(Collected data entries)
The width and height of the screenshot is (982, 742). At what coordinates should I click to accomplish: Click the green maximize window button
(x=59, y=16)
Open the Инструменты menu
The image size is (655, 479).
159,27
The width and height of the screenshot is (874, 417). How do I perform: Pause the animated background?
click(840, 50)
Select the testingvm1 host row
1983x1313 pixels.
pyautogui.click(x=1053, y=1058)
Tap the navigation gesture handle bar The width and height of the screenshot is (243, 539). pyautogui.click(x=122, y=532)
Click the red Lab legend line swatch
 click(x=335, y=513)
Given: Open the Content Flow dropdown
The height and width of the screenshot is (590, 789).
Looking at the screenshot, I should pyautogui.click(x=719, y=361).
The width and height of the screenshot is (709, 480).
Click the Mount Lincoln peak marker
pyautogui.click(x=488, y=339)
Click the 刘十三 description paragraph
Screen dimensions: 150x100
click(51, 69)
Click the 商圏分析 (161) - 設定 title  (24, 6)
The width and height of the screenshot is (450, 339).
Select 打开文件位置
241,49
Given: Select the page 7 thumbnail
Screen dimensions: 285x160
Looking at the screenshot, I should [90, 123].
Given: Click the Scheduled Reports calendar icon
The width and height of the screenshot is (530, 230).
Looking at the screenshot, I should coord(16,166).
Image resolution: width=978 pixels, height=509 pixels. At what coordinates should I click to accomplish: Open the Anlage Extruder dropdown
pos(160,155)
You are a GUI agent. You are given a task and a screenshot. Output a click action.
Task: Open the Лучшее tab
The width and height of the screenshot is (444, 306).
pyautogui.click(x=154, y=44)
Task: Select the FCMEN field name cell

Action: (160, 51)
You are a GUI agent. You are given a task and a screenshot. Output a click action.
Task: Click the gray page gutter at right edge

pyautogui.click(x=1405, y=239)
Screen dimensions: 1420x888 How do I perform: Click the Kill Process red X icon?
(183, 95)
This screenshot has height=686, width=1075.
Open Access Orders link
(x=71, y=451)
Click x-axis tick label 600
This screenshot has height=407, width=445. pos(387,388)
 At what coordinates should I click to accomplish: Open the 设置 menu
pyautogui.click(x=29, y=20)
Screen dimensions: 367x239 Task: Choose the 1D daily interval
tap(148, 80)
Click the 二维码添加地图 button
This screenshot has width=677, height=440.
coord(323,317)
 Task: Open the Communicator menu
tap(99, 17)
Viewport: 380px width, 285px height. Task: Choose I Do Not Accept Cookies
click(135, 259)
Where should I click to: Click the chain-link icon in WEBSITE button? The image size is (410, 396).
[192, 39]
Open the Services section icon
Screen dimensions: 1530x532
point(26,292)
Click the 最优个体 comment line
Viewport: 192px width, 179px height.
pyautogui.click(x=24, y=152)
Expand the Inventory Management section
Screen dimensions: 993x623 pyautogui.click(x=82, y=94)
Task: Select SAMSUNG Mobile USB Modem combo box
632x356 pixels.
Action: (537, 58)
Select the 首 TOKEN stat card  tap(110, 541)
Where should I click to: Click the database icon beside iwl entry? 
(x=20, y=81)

Task prompt: Copy only the stretch running from the line containing "Open the Services section icon" to the final line of the entries, both ends included, exactly as it stands.

Response box:
Open the Services section icon
Screen dimensions: 1530x532
point(26,292)
Click the 最优个体 comment line
Viewport: 192px width, 179px height.
pyautogui.click(x=24, y=152)
Expand the Inventory Management section
Screen dimensions: 993x623 pyautogui.click(x=82, y=94)
Task: Select SAMSUNG Mobile USB Modem combo box
632x356 pixels.
Action: (537, 58)
Select the 首 TOKEN stat card  tap(110, 541)
Where should I click to: Click the database icon beside iwl entry? 
(x=20, y=81)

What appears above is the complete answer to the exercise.